Task to carry out — Please start at the first line of the records beneath and quote each line exactly, ending with the line containing "Task: Expand more apps ellipsis in sidebar".

Study material —
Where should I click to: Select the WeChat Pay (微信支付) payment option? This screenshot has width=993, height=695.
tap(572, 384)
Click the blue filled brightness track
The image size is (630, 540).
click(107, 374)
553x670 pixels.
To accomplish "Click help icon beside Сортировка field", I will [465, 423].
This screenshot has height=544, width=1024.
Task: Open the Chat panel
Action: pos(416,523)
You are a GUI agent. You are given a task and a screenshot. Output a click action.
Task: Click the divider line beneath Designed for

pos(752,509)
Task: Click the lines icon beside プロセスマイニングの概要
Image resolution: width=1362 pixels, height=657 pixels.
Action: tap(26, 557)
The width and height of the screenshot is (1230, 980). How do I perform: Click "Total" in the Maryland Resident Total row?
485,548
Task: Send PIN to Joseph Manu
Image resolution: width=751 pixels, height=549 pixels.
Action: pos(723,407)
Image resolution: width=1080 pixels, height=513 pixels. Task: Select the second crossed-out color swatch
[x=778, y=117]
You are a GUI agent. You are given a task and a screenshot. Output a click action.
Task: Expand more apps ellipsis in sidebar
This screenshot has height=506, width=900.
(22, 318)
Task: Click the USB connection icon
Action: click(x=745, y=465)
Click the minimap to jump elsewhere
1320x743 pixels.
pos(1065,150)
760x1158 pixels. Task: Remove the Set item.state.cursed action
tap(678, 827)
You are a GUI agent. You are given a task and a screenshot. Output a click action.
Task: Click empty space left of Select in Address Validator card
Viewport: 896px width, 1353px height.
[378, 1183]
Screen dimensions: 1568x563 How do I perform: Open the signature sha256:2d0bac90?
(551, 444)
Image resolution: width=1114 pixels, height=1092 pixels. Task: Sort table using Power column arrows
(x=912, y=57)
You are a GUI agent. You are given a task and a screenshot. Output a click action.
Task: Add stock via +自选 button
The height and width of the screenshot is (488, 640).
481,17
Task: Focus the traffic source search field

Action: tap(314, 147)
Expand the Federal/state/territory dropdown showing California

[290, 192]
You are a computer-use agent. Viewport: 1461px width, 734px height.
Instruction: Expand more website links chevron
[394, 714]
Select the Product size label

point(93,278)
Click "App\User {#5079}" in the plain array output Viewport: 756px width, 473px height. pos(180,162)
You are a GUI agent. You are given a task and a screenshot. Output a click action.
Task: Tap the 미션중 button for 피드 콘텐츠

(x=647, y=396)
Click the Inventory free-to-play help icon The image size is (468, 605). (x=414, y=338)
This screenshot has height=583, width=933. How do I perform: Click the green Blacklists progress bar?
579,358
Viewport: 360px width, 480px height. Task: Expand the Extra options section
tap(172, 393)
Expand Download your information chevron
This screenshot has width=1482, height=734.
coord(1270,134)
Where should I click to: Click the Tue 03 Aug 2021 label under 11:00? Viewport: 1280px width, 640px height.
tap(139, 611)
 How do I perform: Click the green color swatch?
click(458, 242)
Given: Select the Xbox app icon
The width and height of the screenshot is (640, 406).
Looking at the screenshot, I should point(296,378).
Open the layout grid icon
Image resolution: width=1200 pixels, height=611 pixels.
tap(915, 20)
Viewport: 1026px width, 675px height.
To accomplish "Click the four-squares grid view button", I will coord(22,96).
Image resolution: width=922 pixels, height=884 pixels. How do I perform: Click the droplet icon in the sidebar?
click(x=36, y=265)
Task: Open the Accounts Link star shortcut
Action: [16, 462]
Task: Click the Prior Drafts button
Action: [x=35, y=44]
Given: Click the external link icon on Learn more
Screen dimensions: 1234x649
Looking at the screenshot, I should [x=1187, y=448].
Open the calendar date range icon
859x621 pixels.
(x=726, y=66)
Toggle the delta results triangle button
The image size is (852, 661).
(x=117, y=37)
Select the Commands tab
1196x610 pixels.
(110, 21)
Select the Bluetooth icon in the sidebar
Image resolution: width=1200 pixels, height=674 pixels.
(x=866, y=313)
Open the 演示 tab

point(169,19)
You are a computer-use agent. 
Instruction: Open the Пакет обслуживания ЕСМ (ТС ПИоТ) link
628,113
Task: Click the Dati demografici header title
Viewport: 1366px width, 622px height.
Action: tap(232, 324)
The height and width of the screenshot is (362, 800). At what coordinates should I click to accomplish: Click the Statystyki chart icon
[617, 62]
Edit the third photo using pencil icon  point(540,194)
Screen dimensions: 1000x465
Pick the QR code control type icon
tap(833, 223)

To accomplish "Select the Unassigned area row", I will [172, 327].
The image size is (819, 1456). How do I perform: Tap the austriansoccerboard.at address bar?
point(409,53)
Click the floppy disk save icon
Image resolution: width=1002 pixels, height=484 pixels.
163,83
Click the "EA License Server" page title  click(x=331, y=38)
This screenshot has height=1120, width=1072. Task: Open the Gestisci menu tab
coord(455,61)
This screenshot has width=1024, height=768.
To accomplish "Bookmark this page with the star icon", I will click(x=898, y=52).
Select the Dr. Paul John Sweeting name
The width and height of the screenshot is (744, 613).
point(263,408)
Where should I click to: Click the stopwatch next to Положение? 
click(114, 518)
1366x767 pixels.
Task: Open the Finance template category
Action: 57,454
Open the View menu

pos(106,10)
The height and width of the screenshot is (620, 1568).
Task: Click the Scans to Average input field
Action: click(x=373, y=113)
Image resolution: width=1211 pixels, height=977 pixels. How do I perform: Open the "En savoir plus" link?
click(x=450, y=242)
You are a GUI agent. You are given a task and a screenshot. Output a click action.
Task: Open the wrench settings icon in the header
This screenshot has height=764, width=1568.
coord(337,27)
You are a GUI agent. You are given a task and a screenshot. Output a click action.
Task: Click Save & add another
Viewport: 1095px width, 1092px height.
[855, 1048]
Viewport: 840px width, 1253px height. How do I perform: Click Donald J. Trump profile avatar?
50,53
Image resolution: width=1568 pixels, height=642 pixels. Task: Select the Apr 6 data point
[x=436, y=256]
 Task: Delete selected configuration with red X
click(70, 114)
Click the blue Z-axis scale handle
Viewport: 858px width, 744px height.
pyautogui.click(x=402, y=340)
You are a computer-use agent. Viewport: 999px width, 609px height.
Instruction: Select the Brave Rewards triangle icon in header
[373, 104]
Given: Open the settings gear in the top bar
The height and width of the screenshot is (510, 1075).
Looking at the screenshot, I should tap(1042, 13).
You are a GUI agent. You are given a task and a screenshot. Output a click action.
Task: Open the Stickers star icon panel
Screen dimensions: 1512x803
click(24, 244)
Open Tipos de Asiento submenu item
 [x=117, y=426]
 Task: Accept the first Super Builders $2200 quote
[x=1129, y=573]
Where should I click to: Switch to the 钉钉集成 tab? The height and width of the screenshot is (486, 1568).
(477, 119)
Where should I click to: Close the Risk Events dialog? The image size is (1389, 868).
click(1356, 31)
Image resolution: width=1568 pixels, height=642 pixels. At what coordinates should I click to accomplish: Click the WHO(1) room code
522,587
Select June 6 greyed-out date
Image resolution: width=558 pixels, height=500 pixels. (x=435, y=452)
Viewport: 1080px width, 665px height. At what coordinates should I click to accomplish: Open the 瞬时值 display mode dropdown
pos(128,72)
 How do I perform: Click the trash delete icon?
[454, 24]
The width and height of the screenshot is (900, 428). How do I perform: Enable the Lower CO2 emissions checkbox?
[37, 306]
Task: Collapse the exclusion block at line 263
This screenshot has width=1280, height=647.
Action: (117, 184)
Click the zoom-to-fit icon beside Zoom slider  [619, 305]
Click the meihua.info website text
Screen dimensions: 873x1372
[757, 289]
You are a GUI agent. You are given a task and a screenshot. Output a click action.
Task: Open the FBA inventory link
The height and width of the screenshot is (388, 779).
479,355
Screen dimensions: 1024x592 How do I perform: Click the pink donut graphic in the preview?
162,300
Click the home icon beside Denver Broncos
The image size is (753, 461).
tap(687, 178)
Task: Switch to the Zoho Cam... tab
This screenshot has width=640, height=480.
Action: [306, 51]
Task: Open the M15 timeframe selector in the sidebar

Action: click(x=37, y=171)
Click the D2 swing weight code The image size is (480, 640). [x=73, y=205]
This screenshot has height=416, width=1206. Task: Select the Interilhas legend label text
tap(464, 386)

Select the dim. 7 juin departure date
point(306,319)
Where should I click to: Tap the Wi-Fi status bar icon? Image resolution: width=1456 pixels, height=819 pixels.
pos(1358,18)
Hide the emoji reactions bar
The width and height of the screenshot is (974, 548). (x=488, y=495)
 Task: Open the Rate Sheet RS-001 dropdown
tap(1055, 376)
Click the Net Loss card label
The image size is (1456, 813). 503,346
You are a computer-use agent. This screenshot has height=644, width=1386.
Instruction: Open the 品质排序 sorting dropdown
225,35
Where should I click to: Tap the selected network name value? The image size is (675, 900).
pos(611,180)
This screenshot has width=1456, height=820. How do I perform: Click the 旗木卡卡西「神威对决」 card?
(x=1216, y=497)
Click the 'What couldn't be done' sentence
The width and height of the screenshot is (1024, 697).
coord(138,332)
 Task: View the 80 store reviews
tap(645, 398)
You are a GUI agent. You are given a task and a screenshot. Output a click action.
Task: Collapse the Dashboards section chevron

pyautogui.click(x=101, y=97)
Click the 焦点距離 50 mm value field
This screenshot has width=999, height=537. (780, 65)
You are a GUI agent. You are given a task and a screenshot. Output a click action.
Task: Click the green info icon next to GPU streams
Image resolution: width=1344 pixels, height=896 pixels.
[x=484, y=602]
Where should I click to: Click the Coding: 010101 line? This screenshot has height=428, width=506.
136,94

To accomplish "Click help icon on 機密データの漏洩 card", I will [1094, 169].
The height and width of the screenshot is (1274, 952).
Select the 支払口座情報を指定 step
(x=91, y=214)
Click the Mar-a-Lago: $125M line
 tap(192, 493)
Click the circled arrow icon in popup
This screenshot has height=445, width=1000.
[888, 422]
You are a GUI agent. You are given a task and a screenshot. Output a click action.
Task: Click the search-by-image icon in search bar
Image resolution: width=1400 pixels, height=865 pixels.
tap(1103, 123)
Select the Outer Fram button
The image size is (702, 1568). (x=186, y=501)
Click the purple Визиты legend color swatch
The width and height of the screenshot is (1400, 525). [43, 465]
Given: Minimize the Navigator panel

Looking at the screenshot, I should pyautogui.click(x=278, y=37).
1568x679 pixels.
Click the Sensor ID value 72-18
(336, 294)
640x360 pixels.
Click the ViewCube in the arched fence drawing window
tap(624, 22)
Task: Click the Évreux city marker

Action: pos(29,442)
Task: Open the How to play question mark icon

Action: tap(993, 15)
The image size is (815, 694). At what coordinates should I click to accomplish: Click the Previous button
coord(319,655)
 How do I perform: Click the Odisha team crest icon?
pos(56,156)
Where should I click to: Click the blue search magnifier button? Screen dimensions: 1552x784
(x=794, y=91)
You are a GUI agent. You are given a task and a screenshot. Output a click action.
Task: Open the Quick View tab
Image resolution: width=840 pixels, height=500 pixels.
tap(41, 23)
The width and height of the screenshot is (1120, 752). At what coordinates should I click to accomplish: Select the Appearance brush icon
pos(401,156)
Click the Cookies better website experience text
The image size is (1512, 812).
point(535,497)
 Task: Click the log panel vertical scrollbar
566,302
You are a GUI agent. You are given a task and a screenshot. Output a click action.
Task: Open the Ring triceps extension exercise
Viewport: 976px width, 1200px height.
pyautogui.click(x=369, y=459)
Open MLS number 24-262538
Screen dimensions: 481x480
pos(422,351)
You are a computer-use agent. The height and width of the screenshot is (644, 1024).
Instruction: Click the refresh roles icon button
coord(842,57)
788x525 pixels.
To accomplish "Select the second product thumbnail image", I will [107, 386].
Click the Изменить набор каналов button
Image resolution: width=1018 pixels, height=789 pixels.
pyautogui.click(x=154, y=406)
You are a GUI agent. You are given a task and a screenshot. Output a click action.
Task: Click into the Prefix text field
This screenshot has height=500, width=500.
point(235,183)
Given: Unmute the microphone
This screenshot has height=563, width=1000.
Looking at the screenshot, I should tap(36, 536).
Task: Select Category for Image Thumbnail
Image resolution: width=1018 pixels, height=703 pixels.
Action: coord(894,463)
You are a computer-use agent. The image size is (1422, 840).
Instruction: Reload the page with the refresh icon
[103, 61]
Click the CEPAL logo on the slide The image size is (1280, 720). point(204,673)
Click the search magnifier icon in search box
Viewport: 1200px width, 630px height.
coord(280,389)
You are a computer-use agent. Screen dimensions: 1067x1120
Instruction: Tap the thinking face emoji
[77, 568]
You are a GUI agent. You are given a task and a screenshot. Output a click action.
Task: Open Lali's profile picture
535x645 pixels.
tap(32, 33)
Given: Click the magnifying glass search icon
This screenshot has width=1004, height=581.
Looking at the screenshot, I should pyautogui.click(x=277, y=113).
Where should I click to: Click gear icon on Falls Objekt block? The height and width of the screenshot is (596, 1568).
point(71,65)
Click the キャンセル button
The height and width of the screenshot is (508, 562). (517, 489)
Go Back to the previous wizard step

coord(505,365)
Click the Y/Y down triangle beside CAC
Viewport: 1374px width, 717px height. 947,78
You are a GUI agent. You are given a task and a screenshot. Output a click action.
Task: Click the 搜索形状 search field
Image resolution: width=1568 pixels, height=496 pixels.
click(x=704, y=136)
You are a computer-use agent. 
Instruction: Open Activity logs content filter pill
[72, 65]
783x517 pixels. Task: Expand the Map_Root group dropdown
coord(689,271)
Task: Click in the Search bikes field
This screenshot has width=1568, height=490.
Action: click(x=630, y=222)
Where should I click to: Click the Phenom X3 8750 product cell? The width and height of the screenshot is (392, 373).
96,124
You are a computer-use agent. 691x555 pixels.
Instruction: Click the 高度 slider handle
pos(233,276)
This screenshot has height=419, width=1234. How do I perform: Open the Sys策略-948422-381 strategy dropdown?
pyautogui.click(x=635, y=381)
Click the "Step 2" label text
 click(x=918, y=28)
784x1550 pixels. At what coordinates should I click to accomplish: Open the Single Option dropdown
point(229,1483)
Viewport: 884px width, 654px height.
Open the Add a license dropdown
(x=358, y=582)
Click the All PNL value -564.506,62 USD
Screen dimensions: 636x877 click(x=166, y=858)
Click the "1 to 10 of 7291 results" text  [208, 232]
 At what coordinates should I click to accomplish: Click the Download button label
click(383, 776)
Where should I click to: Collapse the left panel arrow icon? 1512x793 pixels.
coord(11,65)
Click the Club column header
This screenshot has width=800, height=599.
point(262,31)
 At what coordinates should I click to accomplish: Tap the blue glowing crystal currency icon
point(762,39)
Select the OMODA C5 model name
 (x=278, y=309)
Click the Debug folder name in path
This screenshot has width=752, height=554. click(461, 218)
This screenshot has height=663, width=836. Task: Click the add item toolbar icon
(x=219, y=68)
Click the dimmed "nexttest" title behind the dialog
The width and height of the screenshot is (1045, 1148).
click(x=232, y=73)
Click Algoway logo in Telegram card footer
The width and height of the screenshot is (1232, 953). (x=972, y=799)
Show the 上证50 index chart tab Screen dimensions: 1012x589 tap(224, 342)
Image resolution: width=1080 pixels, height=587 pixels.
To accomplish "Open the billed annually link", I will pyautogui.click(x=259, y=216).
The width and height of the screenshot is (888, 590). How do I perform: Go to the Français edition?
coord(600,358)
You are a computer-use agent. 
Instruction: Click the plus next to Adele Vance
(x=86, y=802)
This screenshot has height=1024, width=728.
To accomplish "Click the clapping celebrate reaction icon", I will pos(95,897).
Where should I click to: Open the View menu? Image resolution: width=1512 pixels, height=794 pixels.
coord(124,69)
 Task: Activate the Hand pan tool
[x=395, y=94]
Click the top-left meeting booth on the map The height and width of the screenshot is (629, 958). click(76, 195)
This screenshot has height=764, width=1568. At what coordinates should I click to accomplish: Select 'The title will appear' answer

Answer box —
Where should I click to: Select the WeChat Pay (微信支付) payment option? This screenshot has width=993, height=695.
tap(572, 384)
Click the blue filled brightness track
The image size is (630, 540).
click(107, 374)
553x670 pixels.
To accomplish "Click help icon beside Сортировка field", I will [465, 423].
This screenshot has height=544, width=1024.
Task: Open the Chat panel
Action: pos(416,523)
You are a GUI agent. You are given a task and a screenshot. Output a click action.
Task: Click the divider line beneath Designed for

pos(752,509)
Task: Click the lines icon beside プロセスマイニングの概要
Image resolution: width=1362 pixels, height=657 pixels.
Action: tap(26, 557)
The width and height of the screenshot is (1230, 980). How do I perform: Click "Total" in the Maryland Resident Total row?
485,548
Task: Send PIN to Joseph Manu
Image resolution: width=751 pixels, height=549 pixels.
Action: pos(723,407)
Image resolution: width=1080 pixels, height=513 pixels. Task: Select the second crossed-out color swatch
[x=778, y=117]
You are a GUI agent. You are given a task and a screenshot. Output a click action.
Task: Expand more apps ellipsis in sidebar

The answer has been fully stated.